2007年10月の「家庭の日」メッセージ

携帯利用のルールを決めましょう

携帯電話やパソコンを使ったメールのやり取りや掲示板への書き込みがさまざまな問題を引き起こしています。「ネットいじめ」もその一つです。今年7月には、神戸市の私立高校3年の男子生徒がHPやメールなどで受けたいじめを苦にして飛び降り自殺し、同級生3人が逮捕されました。エスカレートしやすいネットいじめの恐ろしさを浮き彫りにした事件でした。

兵庫県教育委員会が行った調査によると、携帯電話やパソコンを使ったいやがらせなどの問題が起きた学校の割合は小学校10%、中学校67%、高校45%もありました。しかし、使う時間やメールの使い方について、家庭でルールを決めているのは小学生53%、中学生43%、高校生33%と、多くありません。

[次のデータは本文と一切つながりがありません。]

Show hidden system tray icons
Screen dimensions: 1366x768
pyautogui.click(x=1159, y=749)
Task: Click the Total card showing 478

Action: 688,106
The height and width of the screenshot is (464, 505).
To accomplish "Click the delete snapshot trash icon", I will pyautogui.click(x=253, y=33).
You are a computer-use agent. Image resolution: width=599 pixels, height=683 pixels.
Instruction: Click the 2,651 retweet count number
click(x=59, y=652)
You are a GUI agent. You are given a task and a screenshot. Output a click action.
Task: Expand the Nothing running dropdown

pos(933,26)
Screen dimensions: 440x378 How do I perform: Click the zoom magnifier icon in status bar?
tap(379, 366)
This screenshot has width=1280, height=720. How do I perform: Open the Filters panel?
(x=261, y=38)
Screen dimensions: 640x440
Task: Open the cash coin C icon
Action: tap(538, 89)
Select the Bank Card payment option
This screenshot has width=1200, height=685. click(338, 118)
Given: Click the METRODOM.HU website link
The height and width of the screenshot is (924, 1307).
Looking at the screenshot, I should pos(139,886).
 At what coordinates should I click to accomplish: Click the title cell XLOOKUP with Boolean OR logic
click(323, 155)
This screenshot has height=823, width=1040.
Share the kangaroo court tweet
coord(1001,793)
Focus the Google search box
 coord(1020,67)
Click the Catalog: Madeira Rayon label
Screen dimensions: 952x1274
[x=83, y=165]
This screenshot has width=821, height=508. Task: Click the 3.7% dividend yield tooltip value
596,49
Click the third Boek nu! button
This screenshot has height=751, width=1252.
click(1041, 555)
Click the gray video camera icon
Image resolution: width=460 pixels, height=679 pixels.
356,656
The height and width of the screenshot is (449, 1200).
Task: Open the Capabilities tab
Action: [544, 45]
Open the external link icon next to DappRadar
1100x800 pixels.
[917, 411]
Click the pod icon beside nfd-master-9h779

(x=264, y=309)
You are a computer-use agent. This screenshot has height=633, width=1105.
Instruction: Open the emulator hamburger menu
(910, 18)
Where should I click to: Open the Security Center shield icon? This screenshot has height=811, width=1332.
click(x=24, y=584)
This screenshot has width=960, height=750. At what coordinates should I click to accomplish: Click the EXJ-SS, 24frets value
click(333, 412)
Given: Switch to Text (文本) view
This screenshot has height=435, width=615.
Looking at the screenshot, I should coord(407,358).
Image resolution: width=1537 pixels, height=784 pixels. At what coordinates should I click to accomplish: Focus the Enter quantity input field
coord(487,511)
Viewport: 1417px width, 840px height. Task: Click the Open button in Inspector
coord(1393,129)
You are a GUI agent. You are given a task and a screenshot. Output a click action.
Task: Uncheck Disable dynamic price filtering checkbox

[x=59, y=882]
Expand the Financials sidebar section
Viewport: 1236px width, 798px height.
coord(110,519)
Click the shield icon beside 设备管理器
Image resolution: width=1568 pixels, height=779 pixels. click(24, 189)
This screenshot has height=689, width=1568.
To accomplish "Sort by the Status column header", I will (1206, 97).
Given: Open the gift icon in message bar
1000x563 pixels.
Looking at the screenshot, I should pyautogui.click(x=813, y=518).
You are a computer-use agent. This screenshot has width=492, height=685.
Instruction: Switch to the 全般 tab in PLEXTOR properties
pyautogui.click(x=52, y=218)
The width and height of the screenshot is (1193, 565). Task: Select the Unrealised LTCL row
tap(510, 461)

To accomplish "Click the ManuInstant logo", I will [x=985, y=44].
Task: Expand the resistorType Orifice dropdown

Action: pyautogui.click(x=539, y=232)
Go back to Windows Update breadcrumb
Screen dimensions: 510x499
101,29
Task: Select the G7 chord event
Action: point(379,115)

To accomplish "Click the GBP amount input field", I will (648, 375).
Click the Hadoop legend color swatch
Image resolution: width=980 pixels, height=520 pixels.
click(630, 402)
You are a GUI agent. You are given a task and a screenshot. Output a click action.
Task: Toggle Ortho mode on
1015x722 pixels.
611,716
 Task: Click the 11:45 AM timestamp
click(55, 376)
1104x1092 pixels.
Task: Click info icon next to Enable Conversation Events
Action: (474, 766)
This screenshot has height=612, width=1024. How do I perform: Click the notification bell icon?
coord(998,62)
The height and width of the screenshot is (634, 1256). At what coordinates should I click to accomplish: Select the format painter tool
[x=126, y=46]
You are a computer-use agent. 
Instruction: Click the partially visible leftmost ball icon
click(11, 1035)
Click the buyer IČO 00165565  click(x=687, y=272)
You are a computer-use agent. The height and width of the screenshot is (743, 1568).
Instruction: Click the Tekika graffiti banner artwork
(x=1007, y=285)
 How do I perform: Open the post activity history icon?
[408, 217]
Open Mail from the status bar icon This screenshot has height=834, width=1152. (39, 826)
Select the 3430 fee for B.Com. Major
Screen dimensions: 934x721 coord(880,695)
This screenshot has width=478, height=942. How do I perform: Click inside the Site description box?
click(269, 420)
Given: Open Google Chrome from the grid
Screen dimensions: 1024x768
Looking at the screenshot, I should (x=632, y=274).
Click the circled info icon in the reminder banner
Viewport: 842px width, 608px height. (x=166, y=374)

子どもたちの間に急速に普及する情報ツールの中で、さまざまなトラブルを引き起こしているのが携帯電話です。高校生の95%が所有するなど、すっかり必需品になっていますが、それを与える大人は、その便利さばかりに目が奪われ、使い方によっては被害に遭い、時には加害者にもなる危険性が潜んでいることを知る必要があります。

犯罪とまでいかなくても、電車内での通話など、若者のマナーの乱れは目に余るものがあります。掲示板への何気ない書き込みが友人を傷つけているかもしれません。携帯メールやネット接続が盛んになったのはだれもが簡単に、しかも匿名でも使えるからです。しかし、これらは一歩間違えば「無責任」に陥りやすい特性です。

このため、携帯電話を使う人には強い自制心が求められますが、大人は使う際のモラルやルールを十分理解させ上で、子どもに携帯電話を与えているでしょうか。子どもをネットいじめの加害者にも被害者にもしないために、携帯電話の節度ある使い方について、家庭で話し合ってください。大人には与えた責任があることを忘れずに。

第3日曜日は「家庭の日」

「家庭の日」は、社団法人「青少年育成国民会議」が進めてきた「家庭の日」運動に端を発し、今ではほとんどの自治体が、第3日曜日を「家庭の日」に定めています。さらに政府は11月の第3日曜日を「家族の日」、その前後1週間は「家族の週間」として定めました。この日を機会に、家族の強い絆を確認できれば、それは家族みんなへの素敵なプレゼントになるでしょう。

※APTFでは、毎月「家庭の日」に合わせ、新聞などの媒体に意見広告を出しています。